Goal of the exercise: Reproduce the listing below line for line, changing nothing.

Stored data:
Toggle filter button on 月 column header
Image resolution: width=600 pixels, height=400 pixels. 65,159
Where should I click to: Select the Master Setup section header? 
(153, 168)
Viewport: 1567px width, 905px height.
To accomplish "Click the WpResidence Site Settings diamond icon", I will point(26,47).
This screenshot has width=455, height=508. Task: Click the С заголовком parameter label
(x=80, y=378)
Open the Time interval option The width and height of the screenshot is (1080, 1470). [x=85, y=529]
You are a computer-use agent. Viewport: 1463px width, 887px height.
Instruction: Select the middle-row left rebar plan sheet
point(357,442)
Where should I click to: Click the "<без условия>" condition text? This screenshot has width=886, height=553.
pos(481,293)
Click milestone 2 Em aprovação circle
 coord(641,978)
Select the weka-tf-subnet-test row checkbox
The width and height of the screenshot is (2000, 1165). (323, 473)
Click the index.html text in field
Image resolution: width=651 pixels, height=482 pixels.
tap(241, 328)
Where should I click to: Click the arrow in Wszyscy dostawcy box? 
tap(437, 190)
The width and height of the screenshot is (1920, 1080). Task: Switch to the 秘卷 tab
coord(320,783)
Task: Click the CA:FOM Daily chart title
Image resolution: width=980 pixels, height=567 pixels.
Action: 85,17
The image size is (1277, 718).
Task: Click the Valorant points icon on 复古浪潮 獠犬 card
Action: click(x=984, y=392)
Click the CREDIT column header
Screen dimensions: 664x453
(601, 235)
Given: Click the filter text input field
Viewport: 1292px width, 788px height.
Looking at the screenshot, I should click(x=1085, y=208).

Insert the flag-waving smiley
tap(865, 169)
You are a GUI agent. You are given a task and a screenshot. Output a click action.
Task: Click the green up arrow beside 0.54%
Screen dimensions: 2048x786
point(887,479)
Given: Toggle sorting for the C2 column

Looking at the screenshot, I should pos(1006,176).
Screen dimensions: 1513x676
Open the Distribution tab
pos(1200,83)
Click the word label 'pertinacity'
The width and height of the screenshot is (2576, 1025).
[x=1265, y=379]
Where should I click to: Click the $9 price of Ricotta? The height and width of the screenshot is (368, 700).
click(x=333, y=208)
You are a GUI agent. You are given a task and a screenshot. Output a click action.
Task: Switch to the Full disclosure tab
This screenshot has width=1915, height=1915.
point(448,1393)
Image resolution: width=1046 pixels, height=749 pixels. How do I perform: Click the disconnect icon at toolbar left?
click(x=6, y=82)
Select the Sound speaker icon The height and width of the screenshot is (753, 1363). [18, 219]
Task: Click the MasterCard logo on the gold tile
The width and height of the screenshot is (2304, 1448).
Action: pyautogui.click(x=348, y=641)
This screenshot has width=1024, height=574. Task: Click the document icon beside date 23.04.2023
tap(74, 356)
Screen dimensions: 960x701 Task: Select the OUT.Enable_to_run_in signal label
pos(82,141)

Task solution:
Toggle filter button on 月 column header
Image resolution: width=600 pixels, height=400 pixels. 65,159
Where should I click to: Select the Master Setup section header? 
(153, 168)
Viewport: 1567px width, 905px height.
To accomplish "Click the WpResidence Site Settings diamond icon", I will point(26,47).
This screenshot has width=455, height=508. Task: Click the С заголовком parameter label
(x=80, y=378)
Open the Time interval option The width and height of the screenshot is (1080, 1470). [x=85, y=529]
You are a computer-use agent. Viewport: 1463px width, 887px height.
Instruction: Select the middle-row left rebar plan sheet
point(357,442)
Where should I click to: Click the "<без условия>" condition text? This screenshot has width=886, height=553.
pos(481,293)
Click milestone 2 Em aprovação circle
 coord(641,978)
Select the weka-tf-subnet-test row checkbox
The width and height of the screenshot is (2000, 1165). (323, 473)
Click the index.html text in field
Image resolution: width=651 pixels, height=482 pixels.
tap(241, 328)
Where should I click to: Click the arrow in Wszyscy dostawcy box? 
tap(437, 190)
The width and height of the screenshot is (1920, 1080). Task: Switch to the 秘卷 tab
coord(320,783)
Task: Click the CA:FOM Daily chart title
Image resolution: width=980 pixels, height=567 pixels.
Action: 85,17
The image size is (1277, 718).
Task: Click the Valorant points icon on 复古浪潮 獠犬 card
Action: click(x=984, y=392)
Click the CREDIT column header
Screen dimensions: 664x453
(601, 235)
Given: Click the filter text input field
Viewport: 1292px width, 788px height.
Looking at the screenshot, I should click(x=1085, y=208).

Insert the flag-waving smiley
tap(865, 169)
You are a GUI agent. You are given a task and a screenshot. Output a click action.
Task: Click the green up arrow beside 0.54%
Screen dimensions: 2048x786
point(887,479)
Given: Toggle sorting for the C2 column

Looking at the screenshot, I should pos(1006,176).
Screen dimensions: 1513x676
Open the Distribution tab
pos(1200,83)
Click the word label 'pertinacity'
The width and height of the screenshot is (2576, 1025).
[x=1265, y=379]
Where should I click to: Click the $9 price of Ricotta? The height and width of the screenshot is (368, 700).
click(x=333, y=208)
You are a GUI agent. You are given a task and a screenshot. Output a click action.
Task: Switch to the Full disclosure tab
This screenshot has width=1915, height=1915.
point(448,1393)
Image resolution: width=1046 pixels, height=749 pixels. How do I perform: Click the disconnect icon at toolbar left?
click(x=6, y=82)
Select the Sound speaker icon The height and width of the screenshot is (753, 1363). [18, 219]
Task: Click the MasterCard logo on the gold tile
The width and height of the screenshot is (2304, 1448).
Action: pyautogui.click(x=348, y=641)
This screenshot has width=1024, height=574. Task: Click the document icon beside date 23.04.2023
tap(74, 356)
Screen dimensions: 960x701 Task: Select the OUT.Enable_to_run_in signal label
pos(82,141)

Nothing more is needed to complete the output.